Screening copy courtesy of the Croatian Audio-Visual Center.
PERSEVERANCE..SPIRIT..BREATH (Opstajanje..duh..dah) | 5:15 pm
Montenegro, 2011, documentary, 59’; North American Premiere
Director: Momir Matović
In a significant part of the present-day Montenegro the demands of a modern society are changing certain fundamental relations, transforming the face of traditional communities. Many villages and hamlets are slowly dying. In three elementary schools in remote areas three solitary students are spending their final year with one teacher each. Once these students leave there will be no new ones coming. Schools and centuries-old households and settements will disappear.
“A burden heavier than suffering is the future…” – Fyodor Dostoevski
BORA, BORA | 6:30 pm
Romania, 2011, short, 30’; West Coast Premiere
Writer/ Director: Bogdan Mirica
Producers: Andrei Boncea, Iuliana Tarnovetchi
A fisherman, caught in a drought and unable to fish, becomes unknowingly involved in criminal activities when he decides to grow crops for a foreigner.
TRANSYLVANIA GIRL (Fata din Transilvania) | 7:00 pm
Romania, 2011, short, 15’; North American Premiere
Writer/Director: Sabin Dorohoi
Producer: Dan Draghicescu and Crina Popescu
Somewhere in the heart of Transylvania, in remote villages, odd traditions are still present… In this beautifully shot short film from Romania, a young man traveling to Sibiu for a business meeting makes a wrong turn and sets off a surprising chain of events. Filmed entirely on location in Transylvania and starring Maia Morgenstern (“The Passion of the Christ” and “The Oak”), Andreea Vasile, and Orlando Petriceanu.
BALKAN MELODIE | 7:15 pm
Switzerland/Germany/Bulgaria, 2012, documentary, 90’; North American Premiere
Writer/ Director: Stefan Schwietert
Producer: Cornelia Seitler
Over 50 years ago, Marcel and Catherine Cellier traveled for the first time behind the Iron Curtain, where they collected the best music in Eastern Europe for years. Marcel Cellier assisted the Romanian pan flute virtuoso Gheorghe Zamfir and the legendary Bulgarian female vocal choir “Le Mystère des Voix Bulgares” in achieving world fame. The film traces the Celliers’ footsteps in Eastern Europe to meet up again with the protagonists from that time – and to discover new musical treasures.
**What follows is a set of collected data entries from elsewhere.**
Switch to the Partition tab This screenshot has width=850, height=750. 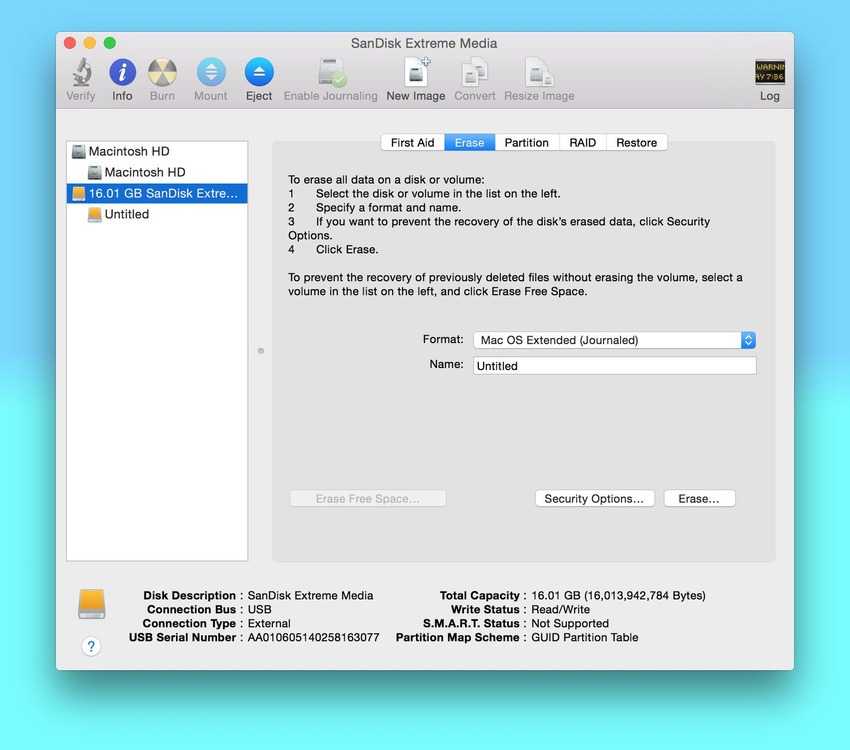click(526, 142)
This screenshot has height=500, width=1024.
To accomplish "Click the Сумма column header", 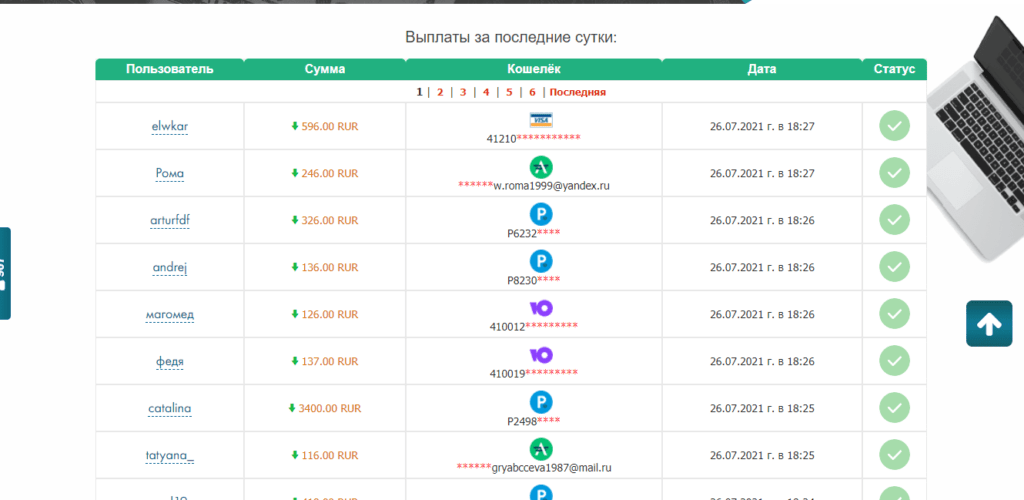I will tap(325, 69).
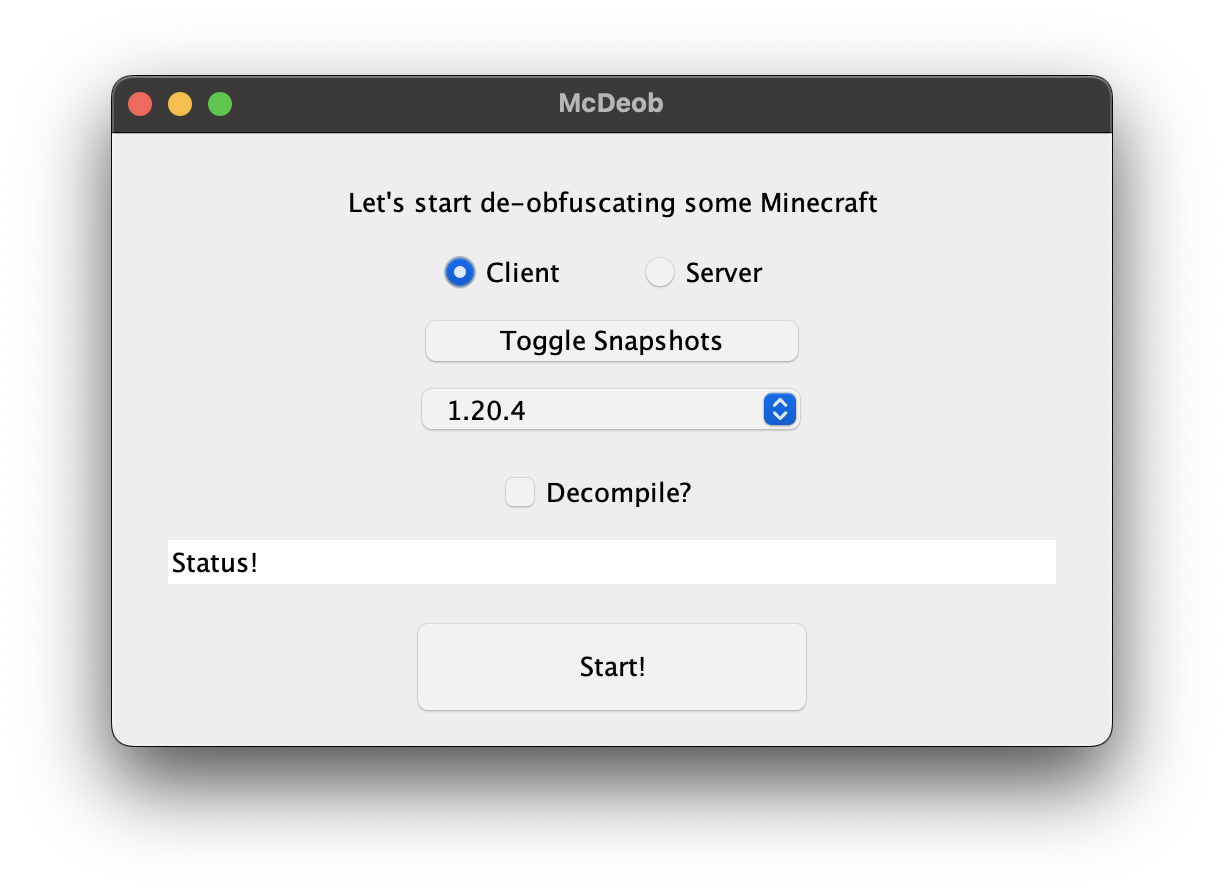Click the "Decompile?" label text
The height and width of the screenshot is (894, 1224).
click(x=618, y=493)
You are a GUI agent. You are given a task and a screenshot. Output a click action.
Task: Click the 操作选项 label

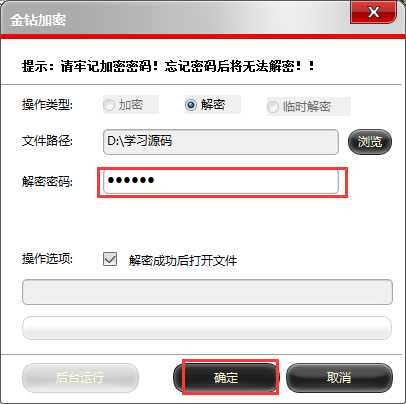click(47, 259)
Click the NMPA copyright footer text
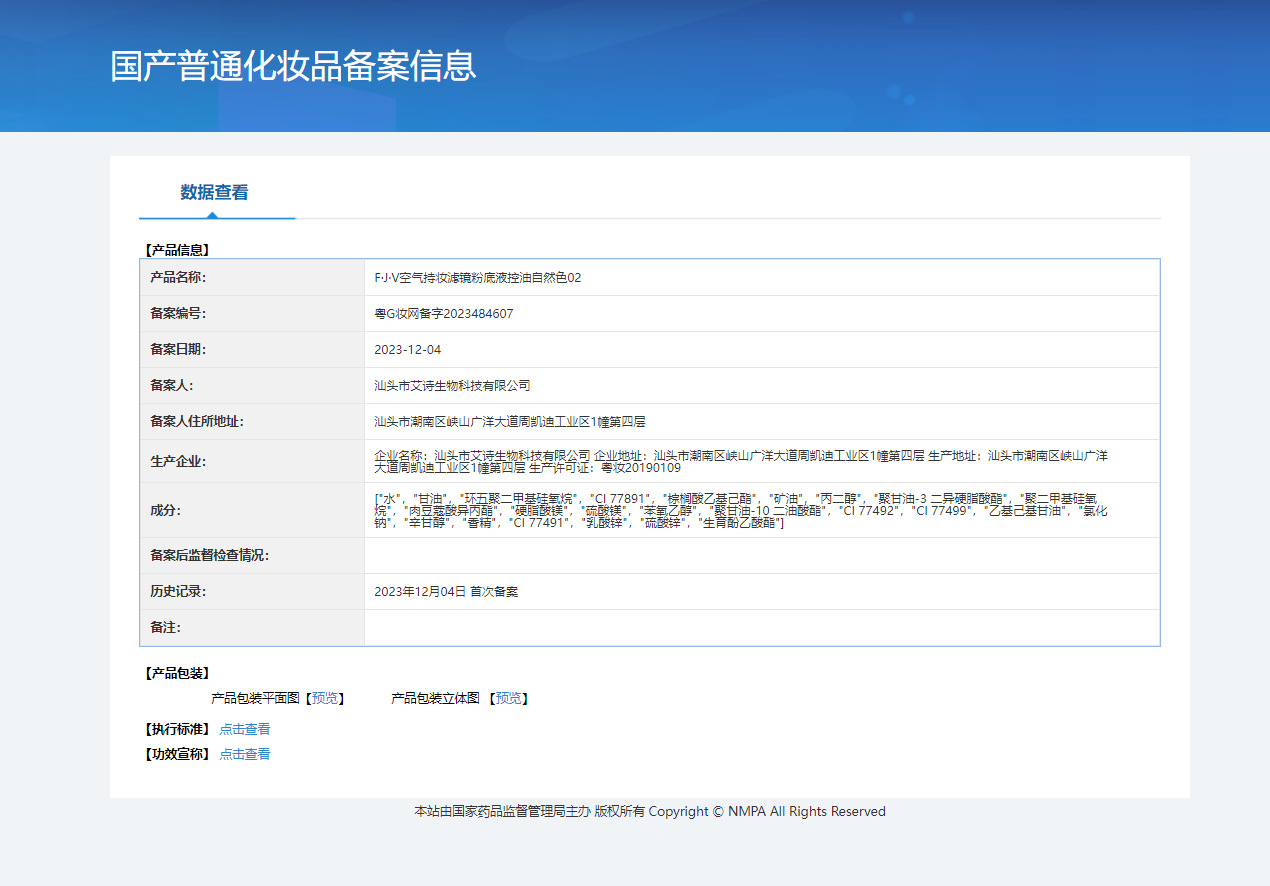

This screening is sponsored by the Consulate General of Switzerland.
CIGARETTES AND SONGS (Cigarety a pesničky) | 9:00 pm
Slovakia, 2010, documentary, 52’; U.S. Premiere
Director: Marek Šulík, Jana Kovalciková
Producer: Jana Belišová
In an evangelical church in Eastern Slovakia, Roma singers and Slovak musicians meet to perform and record an album of ancient Roma songs. While a gulf exists between the two communities, it is through the making of music and the discovery of their shared humanity that former “differences” erode. The Slovaks, previously unaccustomed to Roma, soon embrace their new friends in an inspiring film about the unifying and therapeutic power of music.
Screening copy courtesy of the Slovak Film Institute.